Desde, infelizmente, os Pais da Igreja, essas passagens têm sido terrivelmente mal interpretadas. Já no Primeiro Concílio de Nicéia, vê-se a questão da usura sendo mencionada e aplicada para os leigos nos concílios seguintes. Desde Platão e Aristóteles, mas também em romanos como Cícero, Plutarco e outros, a tradição desenvolvida enxerga o interesse econômico como mal em si mesmo, e que o usurário e o banqueiro são os piores inimigos da civilização, condenados até como conspiradores – embora os gregos antes deles praticassem empréstimos a juros. Os conceitos de virtude e vício dos filósofos e pagãos influenciaram a igreja e fizeram da crítica à usura o conselho dominante até os dias de Calvino, especialmente populares na Idade Média. Para Aristóteles, o dinheiro não era um bem improdutivo. Tomás de Aquino, seguindo-o, condenou qualquer prática de juros como se fosse uma venda repetida do mesmo objeto. Para ele, “Receber usura pelo dinheiro mutuado é, em si mesmo, injusto, porque se vende o que não se tem; donde nasce manifestamente uma desigualdade contrária à justiça.” [1] Lutero também manteve opinião desfavorável aos juros.

As consequências disso são evidentes até os nossos dias. Os banqueiros são vistos como conspiradores, até mesmo por conservadores. Na época, os cristãos eram proibidos de fazer empréstimos uns aos outros. Os judeus, por outro lado, tornaram-se a fonte de empréstimo para cristãos. 

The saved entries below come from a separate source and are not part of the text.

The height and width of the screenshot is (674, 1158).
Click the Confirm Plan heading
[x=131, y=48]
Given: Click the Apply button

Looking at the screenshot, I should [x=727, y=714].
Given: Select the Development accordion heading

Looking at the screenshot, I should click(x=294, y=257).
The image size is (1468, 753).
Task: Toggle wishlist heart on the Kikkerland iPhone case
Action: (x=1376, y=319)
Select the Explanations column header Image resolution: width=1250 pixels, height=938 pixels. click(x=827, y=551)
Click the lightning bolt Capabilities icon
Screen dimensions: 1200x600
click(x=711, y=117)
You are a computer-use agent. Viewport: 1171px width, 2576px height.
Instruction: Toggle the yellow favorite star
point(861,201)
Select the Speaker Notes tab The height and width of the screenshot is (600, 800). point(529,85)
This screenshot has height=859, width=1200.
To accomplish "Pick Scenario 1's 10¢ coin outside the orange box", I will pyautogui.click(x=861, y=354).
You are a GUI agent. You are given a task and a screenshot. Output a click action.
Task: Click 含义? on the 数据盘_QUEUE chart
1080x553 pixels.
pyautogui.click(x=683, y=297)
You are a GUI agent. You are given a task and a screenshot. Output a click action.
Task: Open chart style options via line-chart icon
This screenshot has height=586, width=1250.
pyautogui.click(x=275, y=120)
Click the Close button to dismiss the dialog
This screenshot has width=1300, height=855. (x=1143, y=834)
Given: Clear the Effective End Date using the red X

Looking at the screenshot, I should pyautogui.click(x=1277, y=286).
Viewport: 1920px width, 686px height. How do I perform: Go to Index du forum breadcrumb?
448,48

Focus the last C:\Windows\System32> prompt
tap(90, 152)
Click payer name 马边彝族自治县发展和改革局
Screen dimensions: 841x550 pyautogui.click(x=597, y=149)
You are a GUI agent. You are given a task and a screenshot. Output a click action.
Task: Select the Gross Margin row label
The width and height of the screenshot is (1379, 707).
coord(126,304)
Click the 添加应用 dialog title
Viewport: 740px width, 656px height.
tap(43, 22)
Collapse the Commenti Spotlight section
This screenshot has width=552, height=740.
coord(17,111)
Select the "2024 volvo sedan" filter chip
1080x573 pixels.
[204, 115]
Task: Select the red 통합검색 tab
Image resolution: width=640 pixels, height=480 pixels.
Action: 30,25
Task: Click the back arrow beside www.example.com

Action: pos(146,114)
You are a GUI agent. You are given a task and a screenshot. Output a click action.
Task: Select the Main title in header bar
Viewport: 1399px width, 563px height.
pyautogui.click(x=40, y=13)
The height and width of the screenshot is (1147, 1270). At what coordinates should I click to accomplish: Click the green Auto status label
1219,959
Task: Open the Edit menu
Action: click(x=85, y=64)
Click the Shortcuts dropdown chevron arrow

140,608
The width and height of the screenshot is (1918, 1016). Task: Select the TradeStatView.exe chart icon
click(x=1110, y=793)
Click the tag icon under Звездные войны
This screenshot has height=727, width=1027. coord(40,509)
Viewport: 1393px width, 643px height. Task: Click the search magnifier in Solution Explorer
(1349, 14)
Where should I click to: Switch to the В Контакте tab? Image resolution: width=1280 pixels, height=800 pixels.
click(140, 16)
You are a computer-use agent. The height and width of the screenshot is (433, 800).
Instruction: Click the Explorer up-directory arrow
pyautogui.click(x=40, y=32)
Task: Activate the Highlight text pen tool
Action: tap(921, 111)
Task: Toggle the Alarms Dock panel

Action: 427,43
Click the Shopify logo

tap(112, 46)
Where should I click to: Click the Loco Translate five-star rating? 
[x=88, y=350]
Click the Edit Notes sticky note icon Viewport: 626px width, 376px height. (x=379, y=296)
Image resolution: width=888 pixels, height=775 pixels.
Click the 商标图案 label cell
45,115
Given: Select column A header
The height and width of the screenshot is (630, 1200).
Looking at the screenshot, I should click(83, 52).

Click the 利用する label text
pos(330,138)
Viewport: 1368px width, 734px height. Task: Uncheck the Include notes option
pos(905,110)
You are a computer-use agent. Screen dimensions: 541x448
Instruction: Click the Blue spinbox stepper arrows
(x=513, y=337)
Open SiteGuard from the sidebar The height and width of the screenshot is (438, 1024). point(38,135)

A grande mudança veio primeiro com Calvino. Rothbard admite que:

“Calvino começou com uma ampla defesa teórica da tomada de interesse e então cercou-a de qualificações; os liberais escolásticos começaram com uma proibição da usura e então qualificaram-na. Mas enquanto na prática os dois grupos convergiram e os escolásticos, descobrindo e elaborando o banimento da usura sobre exceções, foram teoricamente mais sofisticados e frutíferos, a quebra formal do banimento promovido por Calvino foi um avanço no pensamento e na prática ocidentais.” [2]

Para Calvino, a condenação do interesse pelos filósofos e romanos não tinha respaldo bíblico. A passagens que falavam sobre a usura de nenhuma forma eram uma condenação da usura em si, mas, antes uma lei que visava garantir a caridade ao irmão necessitado. Em seu comentário de Êxodo 22:25, Calvino escreveu:

“A questão aqui não é sobre a usura, como muitos têm falsamente pensado, como se Ele nos comandasse a emprestar gratuitamente, e sem qualquer expectativa de ganho; mas, no ato do empréstimo, a vantagem privada é geralmente buscada, e portanto nós negligenciamos o pobre; e emprestamos nosso dinheiro apenas ao rico, de quem esperamos alguma compensação. Cristo lembra-nos que, se nós buscamos adquirir o favor do rico, nós não atestamos qualquer prova de caridade ou misericórdia; e daí reside a proposta de outro tipo de liberalidade, que é simplesmente gratuita, na assistência ao pobre, não apenas porque nosso empréstimo é arriscado, mas porque eles não podem dar um retorno em espécie.”[3]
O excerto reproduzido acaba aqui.